Text shown:
The Grain Millers Association of Zimbabwe offered to let the Government buy the 40 000 tonnes of maize in stock, a 20-day supply, to ease demand for essential subsidised mealie-meal.

“We are offering 40 000 tonnes of maize that we have in the country now, which we procured under the free-funds arrangement meant for non-essential commodities like snacks and stock-feeds. We are offering that maize for Government to procure and ease demand, which is at 2 000 tonnes per day. This will go a long way in reducing queues we are witnessing,” said Mr Tafadzwa Musarara, GMAZ chairman.

The millers would monitor their retailers and ensure they adhered to set prices for subsidised roller meal.

His organisation also pledged food for patients admitted at Wilkins, Beatrice and Thorngrove Infectious Diseases hospitals and to provide 200 food hampers for frontline staff for the next two months.

Work order A: In the text on the millers' maize offer, repeat the part between "The millers would" and "next two months.", inclusive, substituting "shops" for "retailers".
Work order B: Please translate this sentence from the text on the millers' maize offer into Spanish: "The millers would monitor their retailers and ensure they adhered to set prices for subsidised roller meal."

Stored dataset items:

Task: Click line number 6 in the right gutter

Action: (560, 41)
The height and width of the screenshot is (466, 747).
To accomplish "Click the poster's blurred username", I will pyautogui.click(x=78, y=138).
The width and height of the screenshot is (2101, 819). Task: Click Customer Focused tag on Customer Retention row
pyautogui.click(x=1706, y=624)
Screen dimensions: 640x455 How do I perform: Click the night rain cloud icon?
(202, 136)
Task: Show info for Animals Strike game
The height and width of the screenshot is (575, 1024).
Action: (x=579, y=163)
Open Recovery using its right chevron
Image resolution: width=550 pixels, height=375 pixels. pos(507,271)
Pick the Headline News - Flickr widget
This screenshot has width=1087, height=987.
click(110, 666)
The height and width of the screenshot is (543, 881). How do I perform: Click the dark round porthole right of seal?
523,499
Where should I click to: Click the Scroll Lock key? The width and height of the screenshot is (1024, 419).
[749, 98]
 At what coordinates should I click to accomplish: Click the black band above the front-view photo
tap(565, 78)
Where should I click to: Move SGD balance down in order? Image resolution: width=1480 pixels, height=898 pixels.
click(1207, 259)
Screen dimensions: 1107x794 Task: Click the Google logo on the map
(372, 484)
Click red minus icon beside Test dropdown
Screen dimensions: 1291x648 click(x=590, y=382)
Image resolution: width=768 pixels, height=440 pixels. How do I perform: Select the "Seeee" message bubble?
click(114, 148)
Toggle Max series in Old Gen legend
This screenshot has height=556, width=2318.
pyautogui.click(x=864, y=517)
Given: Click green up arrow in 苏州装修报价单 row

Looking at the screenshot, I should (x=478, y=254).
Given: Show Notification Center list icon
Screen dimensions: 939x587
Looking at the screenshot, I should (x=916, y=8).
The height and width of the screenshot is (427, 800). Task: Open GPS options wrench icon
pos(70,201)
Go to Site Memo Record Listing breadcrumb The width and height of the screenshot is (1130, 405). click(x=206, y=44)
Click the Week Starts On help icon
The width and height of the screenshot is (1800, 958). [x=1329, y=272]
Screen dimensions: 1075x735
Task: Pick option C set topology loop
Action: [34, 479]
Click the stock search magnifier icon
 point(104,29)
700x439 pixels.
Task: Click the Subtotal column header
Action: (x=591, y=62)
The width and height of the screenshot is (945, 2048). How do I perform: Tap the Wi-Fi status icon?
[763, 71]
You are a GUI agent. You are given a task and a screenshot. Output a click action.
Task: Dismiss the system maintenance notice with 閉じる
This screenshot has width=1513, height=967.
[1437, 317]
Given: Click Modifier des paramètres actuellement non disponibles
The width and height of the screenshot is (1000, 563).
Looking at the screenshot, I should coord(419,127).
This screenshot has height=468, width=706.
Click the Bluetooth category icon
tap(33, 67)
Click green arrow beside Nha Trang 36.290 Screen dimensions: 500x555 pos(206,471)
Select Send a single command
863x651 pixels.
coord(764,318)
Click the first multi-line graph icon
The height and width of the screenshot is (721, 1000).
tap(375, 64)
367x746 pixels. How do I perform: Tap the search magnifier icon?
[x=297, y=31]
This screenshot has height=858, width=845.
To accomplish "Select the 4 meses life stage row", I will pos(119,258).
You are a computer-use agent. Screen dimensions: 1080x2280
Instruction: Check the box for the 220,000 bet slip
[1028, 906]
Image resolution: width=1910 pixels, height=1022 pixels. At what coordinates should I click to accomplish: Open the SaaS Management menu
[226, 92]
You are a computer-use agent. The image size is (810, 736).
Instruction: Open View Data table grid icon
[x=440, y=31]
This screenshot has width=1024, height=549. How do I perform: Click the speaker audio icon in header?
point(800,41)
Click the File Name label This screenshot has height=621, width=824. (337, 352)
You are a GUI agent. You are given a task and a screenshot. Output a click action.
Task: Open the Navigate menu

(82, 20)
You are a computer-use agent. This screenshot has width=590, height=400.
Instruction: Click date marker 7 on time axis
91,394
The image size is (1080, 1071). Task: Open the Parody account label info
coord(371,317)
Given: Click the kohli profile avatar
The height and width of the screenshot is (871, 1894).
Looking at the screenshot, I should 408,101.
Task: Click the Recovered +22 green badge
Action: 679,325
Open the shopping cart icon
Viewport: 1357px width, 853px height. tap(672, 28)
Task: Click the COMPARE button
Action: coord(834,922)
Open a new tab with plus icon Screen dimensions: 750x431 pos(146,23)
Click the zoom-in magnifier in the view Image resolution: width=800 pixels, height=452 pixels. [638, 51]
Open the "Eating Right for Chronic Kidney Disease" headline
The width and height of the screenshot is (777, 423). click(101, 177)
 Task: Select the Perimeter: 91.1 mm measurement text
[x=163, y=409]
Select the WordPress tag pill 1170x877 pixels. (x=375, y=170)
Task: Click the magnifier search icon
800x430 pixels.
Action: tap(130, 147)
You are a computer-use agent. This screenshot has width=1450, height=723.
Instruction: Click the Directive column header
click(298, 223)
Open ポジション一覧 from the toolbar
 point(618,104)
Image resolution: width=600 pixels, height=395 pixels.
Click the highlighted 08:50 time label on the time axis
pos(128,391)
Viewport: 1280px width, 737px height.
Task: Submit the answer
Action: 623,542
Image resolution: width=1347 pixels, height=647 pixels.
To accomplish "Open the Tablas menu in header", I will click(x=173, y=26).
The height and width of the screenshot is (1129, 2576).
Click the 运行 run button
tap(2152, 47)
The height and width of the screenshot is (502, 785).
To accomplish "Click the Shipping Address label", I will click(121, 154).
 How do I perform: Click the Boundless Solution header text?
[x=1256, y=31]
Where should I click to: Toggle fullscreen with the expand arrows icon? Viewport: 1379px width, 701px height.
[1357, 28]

Task answer A:
The millers would monitor their shops and ensure they adhered to set prices for subsidised roller meal.

His organisation also pledged food for patients admitted at Wilkins, Beatrice and Thorngrove Infectious Diseases hospitals and to provide 200 food hampers for frontline staff for the next two months.

Task answer B: Los molineros supervisarían a sus minoristas y se asegurarían de que respetaran los precios fijados para la harina de maíz refinada subsidiada.